[Dataset excerpts]
====
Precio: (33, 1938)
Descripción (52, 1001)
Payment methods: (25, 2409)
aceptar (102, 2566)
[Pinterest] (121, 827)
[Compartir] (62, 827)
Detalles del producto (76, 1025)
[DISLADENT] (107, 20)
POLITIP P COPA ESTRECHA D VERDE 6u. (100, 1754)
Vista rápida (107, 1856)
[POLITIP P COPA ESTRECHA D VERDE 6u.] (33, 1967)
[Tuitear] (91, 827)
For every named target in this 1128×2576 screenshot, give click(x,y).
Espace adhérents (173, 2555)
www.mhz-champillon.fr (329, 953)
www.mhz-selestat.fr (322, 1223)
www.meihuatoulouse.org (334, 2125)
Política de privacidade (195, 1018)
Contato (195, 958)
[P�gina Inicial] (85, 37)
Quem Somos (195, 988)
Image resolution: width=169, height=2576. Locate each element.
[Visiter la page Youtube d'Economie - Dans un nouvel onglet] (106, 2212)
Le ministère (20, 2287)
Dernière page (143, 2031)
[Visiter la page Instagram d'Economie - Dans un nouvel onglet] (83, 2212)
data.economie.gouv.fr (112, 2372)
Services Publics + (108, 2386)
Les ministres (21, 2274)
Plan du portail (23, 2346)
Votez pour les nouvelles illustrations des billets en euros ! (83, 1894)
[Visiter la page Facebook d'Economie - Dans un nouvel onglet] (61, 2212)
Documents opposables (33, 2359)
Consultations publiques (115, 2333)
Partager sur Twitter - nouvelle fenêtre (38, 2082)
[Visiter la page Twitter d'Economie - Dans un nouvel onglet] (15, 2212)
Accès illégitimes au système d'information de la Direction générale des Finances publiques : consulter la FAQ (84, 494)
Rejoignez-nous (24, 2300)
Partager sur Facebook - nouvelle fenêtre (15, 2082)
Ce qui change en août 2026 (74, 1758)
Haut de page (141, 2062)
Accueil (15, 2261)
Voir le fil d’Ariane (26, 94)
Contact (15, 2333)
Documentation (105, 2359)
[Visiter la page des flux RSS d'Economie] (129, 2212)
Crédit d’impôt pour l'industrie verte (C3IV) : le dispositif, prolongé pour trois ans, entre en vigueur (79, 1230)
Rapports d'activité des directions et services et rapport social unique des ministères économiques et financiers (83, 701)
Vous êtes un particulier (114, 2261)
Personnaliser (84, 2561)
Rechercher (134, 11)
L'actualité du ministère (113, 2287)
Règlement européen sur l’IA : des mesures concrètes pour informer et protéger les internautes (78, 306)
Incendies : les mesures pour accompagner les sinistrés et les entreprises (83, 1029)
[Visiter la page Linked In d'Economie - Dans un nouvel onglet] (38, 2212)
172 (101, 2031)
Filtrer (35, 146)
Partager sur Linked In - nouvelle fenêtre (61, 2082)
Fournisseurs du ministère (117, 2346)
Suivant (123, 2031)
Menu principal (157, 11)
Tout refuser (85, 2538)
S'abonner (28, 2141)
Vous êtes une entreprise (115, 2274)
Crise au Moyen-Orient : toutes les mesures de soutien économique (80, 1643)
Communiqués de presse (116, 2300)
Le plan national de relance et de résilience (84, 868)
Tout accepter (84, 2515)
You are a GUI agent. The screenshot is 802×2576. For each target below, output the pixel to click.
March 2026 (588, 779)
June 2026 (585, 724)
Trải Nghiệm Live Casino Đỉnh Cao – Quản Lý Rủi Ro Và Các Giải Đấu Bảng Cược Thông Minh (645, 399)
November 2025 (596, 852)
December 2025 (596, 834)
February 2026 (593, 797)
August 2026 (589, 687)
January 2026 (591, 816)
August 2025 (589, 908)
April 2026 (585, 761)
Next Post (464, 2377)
====
--- WORK TASK ---
Look through the data above for the word "click". Report each line where it occurs.

--- EXERCISE SOLUTION ---
For every named target in this 1128×2576 screenshot, give click(x,y).
You are a GUI agent. The screenshot is 802×2576. For each target below, output the pixel to click.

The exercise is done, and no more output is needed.